Abstract
Bladder cancer is one of the most commonly diagnosed malignancies worldwide, derived from the urothelium of the urinary bladder and defined by long asymptomatic and atypical clinical picture. Its complex etiopathogenesis is dependent on numerous risk factors that can be divided into three distinct categories: genetic and molecular abnormalities, chemical or environmental exposure and previous genitourinary disorders and family history of different malignancies. Various genetic polymorphisms and microRNA might represent useful diagnostic or prognostic biomarkers. Genetic and molecular abnormalities - risk factors are represented by miRNA or genetic polymorphisms proved to be part of bladder carcinogenesis such as: genetic mutations of oncogenes TP53, Ras, Rb1 or p21 oncoproteins, cyclin D or genetic polymorhisms of XPD,ERCC1, CYP1B1, NQO1C609T, MDM2SNP309, CHEK2, ERCC6, NRF2, NQO1Pro187Ser polymorphism and microRNA (miR-143, −145, −222, −210, −10b, 576-3p). The aim of our article is to highlight the most recent acquisitions via molecular biomarkers (miRNAs and genetic polymorphisms) involved in bladder cancer in order to provide early diagnosis, precise therapy according to the molecular profile of bladder tumors, as well as to improve clinical outcome, survival rates and life quality of oncological patients. These molecular biomarkers play a key role in bladder carcinogenesis, clinical evolution, prognosis and therapeutic response and explain the molecular mechanisms involved in bladder carcinogenesis; they can also be selected as therapeutic targets in developing novel therapeutic strategies in bladder malignancies.
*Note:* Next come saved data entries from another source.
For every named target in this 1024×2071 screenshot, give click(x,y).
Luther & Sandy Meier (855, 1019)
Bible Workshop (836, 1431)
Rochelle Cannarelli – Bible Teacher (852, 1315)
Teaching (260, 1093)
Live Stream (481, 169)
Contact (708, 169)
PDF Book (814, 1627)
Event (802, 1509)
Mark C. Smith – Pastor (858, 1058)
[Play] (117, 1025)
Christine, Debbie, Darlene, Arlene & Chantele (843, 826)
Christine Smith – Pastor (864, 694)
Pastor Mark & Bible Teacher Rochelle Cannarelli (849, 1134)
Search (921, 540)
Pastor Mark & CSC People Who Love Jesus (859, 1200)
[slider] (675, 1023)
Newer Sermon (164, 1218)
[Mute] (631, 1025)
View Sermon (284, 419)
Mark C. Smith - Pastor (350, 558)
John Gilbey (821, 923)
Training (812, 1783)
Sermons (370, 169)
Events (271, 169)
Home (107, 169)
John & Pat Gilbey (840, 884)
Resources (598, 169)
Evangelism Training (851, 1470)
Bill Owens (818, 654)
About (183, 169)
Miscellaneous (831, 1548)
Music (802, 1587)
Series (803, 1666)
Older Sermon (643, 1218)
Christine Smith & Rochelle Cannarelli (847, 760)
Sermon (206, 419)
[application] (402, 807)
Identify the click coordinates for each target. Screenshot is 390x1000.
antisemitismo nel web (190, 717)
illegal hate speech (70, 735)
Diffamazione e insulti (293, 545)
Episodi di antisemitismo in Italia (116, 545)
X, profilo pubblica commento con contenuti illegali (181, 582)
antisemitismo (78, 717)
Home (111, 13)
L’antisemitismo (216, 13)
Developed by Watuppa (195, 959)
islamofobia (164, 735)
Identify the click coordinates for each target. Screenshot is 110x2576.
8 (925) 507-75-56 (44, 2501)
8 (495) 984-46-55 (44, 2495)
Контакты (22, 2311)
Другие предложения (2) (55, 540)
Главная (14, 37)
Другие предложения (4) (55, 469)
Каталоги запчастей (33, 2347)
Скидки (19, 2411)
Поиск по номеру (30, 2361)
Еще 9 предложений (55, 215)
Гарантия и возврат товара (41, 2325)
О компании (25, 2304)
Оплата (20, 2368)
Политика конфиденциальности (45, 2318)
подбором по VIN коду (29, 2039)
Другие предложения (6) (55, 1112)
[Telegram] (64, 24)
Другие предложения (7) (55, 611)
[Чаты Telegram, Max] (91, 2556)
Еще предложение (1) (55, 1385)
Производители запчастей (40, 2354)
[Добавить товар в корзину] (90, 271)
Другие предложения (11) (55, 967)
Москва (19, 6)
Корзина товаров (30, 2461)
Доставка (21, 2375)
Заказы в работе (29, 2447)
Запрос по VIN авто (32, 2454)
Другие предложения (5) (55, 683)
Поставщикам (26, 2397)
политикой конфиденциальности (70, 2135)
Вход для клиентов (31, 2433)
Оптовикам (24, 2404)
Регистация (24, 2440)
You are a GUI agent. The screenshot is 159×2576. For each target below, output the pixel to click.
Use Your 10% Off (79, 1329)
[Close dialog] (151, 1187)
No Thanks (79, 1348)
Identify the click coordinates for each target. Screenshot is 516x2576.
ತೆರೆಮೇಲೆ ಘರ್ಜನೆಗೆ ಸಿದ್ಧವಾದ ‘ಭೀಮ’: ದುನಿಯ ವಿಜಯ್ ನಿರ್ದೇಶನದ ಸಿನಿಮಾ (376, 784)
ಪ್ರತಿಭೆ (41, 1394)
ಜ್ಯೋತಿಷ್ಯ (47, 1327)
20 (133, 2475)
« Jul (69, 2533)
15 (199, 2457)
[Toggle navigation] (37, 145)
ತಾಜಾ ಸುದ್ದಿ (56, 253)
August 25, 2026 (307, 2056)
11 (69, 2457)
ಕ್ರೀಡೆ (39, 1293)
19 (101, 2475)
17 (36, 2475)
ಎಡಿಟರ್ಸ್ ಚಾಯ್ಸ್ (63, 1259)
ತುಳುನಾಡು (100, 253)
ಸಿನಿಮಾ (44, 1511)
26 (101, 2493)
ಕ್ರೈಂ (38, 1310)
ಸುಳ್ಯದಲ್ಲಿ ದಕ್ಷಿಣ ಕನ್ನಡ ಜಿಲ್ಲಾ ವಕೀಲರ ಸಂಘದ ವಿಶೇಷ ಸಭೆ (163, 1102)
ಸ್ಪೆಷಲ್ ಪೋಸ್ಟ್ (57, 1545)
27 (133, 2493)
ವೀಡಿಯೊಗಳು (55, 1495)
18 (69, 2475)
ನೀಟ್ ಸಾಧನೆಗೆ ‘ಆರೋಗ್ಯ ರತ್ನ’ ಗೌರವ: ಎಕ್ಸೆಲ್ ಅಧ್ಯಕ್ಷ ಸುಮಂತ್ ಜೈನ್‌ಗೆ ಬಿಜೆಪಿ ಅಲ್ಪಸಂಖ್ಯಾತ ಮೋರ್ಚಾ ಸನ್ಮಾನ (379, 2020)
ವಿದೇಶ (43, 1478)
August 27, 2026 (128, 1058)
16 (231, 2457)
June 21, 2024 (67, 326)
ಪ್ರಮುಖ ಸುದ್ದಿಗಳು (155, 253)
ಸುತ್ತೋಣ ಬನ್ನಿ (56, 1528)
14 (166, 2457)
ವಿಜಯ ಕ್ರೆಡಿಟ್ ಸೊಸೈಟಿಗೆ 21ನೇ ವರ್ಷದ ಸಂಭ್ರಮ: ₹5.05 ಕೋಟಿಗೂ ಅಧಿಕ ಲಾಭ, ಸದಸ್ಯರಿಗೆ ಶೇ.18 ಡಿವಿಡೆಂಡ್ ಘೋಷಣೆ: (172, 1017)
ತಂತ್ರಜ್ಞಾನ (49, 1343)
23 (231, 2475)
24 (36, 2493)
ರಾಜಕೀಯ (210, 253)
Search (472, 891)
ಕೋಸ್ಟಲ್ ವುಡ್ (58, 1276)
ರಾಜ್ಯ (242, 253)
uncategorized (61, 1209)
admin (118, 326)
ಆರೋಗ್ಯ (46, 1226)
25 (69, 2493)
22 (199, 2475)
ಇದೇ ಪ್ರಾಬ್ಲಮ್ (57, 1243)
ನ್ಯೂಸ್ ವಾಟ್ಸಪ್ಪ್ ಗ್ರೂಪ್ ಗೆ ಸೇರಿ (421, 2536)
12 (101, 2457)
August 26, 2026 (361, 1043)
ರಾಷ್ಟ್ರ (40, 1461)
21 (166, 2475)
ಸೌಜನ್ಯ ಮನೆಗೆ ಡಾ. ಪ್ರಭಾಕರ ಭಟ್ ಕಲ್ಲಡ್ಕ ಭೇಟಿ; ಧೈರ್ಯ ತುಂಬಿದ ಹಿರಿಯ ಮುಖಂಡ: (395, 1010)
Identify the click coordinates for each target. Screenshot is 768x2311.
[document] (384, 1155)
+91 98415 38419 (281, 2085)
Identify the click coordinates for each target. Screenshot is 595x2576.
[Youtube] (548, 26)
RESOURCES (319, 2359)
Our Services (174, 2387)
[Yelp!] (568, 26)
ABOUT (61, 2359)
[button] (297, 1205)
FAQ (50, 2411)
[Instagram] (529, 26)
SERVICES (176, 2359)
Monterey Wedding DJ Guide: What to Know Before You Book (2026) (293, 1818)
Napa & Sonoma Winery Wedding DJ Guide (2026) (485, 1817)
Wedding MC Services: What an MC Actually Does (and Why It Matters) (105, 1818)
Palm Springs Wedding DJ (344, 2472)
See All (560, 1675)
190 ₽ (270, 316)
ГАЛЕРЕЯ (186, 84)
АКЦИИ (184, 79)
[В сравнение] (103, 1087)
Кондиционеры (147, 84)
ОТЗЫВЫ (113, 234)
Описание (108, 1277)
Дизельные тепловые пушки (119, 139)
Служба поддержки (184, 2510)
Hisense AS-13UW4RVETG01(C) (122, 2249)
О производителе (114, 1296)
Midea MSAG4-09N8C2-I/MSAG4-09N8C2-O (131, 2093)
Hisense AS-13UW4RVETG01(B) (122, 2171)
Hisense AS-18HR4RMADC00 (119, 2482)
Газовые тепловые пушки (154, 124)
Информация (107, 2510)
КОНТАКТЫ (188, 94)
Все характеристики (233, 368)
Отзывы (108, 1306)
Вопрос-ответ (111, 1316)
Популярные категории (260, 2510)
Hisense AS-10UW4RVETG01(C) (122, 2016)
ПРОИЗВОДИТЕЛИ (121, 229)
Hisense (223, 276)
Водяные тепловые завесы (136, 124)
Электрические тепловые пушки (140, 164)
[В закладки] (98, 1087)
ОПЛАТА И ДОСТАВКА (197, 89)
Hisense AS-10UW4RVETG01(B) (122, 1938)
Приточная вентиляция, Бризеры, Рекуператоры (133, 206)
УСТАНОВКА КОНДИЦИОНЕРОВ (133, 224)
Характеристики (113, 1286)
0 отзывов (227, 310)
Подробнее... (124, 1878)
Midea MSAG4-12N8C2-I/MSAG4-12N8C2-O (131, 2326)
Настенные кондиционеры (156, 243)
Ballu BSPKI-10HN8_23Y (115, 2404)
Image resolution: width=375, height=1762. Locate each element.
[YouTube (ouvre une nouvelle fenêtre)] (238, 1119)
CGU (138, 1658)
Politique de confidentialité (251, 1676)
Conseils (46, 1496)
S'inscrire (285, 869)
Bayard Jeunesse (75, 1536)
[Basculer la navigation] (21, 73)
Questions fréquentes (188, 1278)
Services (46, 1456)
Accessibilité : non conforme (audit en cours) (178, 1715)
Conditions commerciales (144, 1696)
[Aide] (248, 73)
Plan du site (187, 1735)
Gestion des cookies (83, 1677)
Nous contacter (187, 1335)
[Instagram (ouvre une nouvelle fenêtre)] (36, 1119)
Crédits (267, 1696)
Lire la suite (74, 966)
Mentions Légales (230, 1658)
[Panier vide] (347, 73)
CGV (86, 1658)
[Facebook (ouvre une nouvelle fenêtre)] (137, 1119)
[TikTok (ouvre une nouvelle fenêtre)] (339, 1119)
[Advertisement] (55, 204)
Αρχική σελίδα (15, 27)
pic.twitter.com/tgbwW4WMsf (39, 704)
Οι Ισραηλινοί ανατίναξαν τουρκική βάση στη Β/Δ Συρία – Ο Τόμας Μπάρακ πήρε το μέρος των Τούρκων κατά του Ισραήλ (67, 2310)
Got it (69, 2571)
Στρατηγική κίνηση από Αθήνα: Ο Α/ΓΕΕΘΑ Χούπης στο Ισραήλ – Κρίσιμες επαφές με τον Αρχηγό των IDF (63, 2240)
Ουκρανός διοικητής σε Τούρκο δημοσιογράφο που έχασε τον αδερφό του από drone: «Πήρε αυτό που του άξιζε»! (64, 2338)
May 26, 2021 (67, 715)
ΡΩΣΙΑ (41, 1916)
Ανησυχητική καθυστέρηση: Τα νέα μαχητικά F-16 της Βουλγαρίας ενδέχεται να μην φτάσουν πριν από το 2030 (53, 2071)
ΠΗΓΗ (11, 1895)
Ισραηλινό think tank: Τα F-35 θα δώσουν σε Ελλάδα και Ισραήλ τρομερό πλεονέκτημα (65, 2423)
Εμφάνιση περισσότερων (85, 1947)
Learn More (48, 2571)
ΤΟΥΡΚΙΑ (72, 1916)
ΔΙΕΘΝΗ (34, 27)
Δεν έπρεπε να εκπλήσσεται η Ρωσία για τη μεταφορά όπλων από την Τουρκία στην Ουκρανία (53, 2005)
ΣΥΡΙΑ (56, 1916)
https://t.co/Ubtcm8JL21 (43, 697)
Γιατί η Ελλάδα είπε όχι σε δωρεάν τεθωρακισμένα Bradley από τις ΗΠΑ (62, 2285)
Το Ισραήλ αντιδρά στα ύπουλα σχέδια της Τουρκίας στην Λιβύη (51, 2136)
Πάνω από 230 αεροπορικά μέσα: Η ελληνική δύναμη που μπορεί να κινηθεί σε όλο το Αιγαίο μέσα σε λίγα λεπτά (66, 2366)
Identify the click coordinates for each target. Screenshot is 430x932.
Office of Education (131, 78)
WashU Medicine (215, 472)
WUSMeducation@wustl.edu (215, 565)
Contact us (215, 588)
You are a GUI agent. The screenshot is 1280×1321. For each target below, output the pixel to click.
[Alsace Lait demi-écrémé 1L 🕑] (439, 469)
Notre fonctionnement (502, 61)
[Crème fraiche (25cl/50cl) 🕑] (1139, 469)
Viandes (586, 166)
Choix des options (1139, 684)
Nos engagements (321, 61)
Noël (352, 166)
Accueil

Moreover, the purpose in defining these molecular non invasive biomarkers is also to develop non invasive screening programs in bladder malignancies with the result of decreasing bladder cancer incidence in risk population.
Keywords: bladder cancer, molecular diagnostic biomarkers, miRNA, genetic polymorphism, early diagnosis
Introduction
Bladder cancer has a complex etiopathogenesis dependent on various factors: chemical carcinogens (smoking, professional exposure: industry carcinogens), diet (artificial sweeteners, coffee consumption and meat consumption, total fluid intake), previous treatments (pelvic radiation, drug abuse, chronic treatments with analgesics and anti-inflammatory drugs, hormone therapy) or genetic factors (genetic polymorphisms, microRNAs) [1,2]. These risk factors are involved in bladder cancer etiopathogenesis, clinical evolution, prognosis, response to specific therapy or survival rates [3]. Dietary factors are mentioned also as part of bladder carcinogenesis (meat consumption, total fluid intake, vegetables, artificial sweeteners) and various disorders in the patient’s medical history (chronic infections and inflammations of urinary bladder, Schistosomiasis, HPV, chronic litiasis, long term catheterization) [4,5,6,]. We can also mention as important etiological risk factors: the patient’s clinical and family history - previous disorders (chronic inflammations and fibrosis, uro-genital malignancies, congenital abnormalities of urinary tract) [7] and various malignancies [8]. The genetic component is very important in bladder carcinogenesis (CCND1, CHEK2, CYP1B1, XPC, ERCC2 and ERCC5, MDM2SNP309 genetic variants, NRF2 and NRF2 target genes, p53 and Rab oncogene) [9,10,11]. It will be important to identify and define various miRNA and genetic polymorphisms involved in bladder carcinogenesis and use these genetic variants as diagnostic or prognostic biomarkers or as useful non invasive parameters in patients surveillance or screening programs, but also as important parameters in the improvement of the EORTC scale (European Organization for Research and Treatment of Cancer) in predicting progression and recurrences in bladder cancer [12,13].
The aim of recent research studies in bladder cancer pathology is to identify novel diagnostic and prognostic biomarkers in bladder cancer using medical genetics and functional genomics technology and provide early diagnosis, precise therapy and improve clinical outcome, life quality and survival rates of patients with bladder cancer [14].
Novel genetic biomarkers
Bladder cancer is a highly heterogenous malignancy derived from the urothelium of the urinary bladder with profound genetic valences (genetic polymorphisms, miRNA) that could characterize etiopathogenesis, evolution, prognosis, response to specific therapy or survival rates.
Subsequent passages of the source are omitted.